Coleman was elected county attorney, then ran for the state position. Out of 200 in his political party, about 35 tried out for Attorney General, he said. Four were selected.
“I had to go through the whole process of running to get that spot,” he said.
After making speeches and meeting with people, Coleman won his party election, then the general election, becoming one of seven students to sit on the executive board that includes a Governor, Lieutenant Governor and Secretary of Agriculture.
“At the state level, I decided I didn’t want to run for governor. That seemed like a pretty hectic job,” Coleman said. “I wanted to experience more of the other programs at Boys State.”
Coleman was on a Boys State softball team and in the band and choir, in addition to everything else going on.
The experience taught him a lot about politics.
“I’m sure it’s just 1/100th of what politics is, but it was a great experience, and it really gave me an insight into the whole political system,” he said. “When you see the campaign ads, do you really think they’re that important? But really, at Boys State it showed that campaigning was the most important aspect to get elected.”
Coleman said he wants to get his law degree and be a trial lawyer.
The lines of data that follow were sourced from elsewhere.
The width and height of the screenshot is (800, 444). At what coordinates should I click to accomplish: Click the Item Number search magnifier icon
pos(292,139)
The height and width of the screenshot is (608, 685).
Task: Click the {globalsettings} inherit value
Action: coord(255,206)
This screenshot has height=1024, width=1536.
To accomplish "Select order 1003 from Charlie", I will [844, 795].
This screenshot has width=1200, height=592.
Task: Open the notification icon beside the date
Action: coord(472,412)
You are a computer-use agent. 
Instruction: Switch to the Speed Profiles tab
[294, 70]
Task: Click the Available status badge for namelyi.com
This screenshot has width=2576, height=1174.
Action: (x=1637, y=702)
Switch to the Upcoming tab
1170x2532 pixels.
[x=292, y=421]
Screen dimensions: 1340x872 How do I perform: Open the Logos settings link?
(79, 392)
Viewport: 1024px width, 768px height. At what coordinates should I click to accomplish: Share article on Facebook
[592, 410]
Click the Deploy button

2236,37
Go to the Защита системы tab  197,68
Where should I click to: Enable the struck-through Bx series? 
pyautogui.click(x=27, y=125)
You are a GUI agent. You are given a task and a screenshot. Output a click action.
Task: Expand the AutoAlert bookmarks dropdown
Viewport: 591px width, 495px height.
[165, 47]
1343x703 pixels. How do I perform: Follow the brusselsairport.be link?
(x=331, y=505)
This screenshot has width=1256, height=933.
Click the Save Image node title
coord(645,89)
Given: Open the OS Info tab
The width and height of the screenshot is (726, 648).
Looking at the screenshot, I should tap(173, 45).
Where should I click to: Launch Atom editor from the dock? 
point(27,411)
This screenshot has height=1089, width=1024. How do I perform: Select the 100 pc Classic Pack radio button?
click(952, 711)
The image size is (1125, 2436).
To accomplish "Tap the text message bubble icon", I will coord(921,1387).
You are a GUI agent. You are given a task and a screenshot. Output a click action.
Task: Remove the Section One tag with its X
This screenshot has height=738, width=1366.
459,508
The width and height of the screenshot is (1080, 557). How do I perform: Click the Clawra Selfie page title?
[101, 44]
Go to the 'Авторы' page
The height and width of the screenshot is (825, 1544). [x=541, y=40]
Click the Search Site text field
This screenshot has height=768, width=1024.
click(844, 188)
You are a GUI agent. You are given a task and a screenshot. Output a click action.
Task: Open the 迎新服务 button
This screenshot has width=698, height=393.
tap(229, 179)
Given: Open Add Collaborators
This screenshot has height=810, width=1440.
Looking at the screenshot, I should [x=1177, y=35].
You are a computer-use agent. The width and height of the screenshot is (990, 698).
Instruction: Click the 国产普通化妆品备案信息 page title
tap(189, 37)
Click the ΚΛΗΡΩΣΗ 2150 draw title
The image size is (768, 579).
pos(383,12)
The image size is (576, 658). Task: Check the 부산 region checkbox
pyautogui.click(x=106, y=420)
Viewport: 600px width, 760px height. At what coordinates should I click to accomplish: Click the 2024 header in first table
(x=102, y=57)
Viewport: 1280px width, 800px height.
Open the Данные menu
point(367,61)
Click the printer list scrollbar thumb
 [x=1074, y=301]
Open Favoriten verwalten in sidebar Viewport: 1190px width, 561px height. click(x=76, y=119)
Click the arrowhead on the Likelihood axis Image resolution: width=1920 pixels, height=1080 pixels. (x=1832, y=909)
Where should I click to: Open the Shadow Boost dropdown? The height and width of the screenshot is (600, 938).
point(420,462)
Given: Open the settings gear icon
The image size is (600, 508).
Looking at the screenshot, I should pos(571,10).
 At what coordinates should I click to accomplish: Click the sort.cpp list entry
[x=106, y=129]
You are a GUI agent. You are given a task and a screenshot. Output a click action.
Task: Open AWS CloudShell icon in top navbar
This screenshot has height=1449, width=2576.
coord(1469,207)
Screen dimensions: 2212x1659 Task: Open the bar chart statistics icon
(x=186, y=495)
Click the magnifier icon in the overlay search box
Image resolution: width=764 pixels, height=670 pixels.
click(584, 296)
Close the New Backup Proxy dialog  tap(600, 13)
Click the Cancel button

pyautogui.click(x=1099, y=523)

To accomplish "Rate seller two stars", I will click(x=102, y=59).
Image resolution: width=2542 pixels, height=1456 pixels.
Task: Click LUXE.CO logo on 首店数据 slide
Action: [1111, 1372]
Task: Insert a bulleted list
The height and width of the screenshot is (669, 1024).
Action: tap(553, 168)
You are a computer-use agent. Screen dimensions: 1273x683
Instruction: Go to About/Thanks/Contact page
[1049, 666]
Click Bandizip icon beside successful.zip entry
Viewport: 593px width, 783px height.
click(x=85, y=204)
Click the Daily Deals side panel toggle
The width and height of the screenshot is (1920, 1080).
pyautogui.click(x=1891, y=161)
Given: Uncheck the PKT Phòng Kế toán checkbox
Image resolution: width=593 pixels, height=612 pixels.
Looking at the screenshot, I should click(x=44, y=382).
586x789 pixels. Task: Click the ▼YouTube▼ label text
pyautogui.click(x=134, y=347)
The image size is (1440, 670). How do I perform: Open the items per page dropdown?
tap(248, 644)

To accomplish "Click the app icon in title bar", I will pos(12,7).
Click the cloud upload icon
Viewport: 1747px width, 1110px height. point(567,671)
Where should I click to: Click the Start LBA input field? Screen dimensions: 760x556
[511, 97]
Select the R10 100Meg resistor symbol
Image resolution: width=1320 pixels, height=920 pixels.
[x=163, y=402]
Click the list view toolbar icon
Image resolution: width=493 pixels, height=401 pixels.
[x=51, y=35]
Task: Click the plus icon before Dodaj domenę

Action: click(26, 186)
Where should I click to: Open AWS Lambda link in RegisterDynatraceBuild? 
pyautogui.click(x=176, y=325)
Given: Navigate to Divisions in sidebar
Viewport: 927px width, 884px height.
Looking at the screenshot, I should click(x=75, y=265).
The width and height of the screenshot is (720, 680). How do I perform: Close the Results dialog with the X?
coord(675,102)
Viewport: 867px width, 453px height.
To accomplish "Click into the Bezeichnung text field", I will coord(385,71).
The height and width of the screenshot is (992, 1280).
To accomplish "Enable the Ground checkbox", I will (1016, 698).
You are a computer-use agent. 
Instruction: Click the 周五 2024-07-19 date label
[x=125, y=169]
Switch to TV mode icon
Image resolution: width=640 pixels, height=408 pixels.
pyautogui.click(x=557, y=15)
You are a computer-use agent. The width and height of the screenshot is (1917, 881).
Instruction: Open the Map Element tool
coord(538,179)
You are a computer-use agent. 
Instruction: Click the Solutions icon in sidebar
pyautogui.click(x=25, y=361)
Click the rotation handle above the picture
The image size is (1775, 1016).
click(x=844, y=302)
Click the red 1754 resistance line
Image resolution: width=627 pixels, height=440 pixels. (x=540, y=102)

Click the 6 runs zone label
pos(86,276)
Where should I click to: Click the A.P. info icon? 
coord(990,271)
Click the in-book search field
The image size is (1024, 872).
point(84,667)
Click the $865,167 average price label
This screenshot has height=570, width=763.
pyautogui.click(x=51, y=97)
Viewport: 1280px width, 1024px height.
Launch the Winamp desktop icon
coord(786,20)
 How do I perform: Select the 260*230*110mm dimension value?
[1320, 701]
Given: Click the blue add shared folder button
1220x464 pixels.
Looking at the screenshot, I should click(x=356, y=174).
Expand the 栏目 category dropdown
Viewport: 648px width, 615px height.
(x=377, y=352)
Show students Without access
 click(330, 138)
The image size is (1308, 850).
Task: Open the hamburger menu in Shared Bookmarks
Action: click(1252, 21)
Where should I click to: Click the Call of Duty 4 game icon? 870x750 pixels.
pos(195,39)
“After that, I’ve thought about going into politics. My grandfather was a state senator, and I’ve thought about going that route.”
Coleman was sent along with Eddie Doyle and James Averill from St. Edmond, and Riley Prescott, Tucker Zanwey, Andrew Stover and Desmond Greene from Fort Dodge Senior High.
He said the Fort Dodge students stuck together and helped each other out.
“(They) did a really good job of helping me. In the campaigning, they all got their barracks to vote for me,” Coleman said. “(Stover) asked me if I’d bring my glove so we could play catch. I thought that was a very nice gesture, considering we are rivals on the baseball field.”
Coleman’s father Joe Coleman, Jr., said he was proud of what his son had accomplished.
“I know a lot of the boys that went,” Joe Coleman said. “They’re all very good young men, and I think the community should be proud of all of them.”
The boys are also exposed to a bit of a military regiment while living in the barracks -up every morning with reveille, bunk inspections every day, and exercising at mealtimes.
“It was a very organized and regimented experience. I think that’s good for them to see,” he said.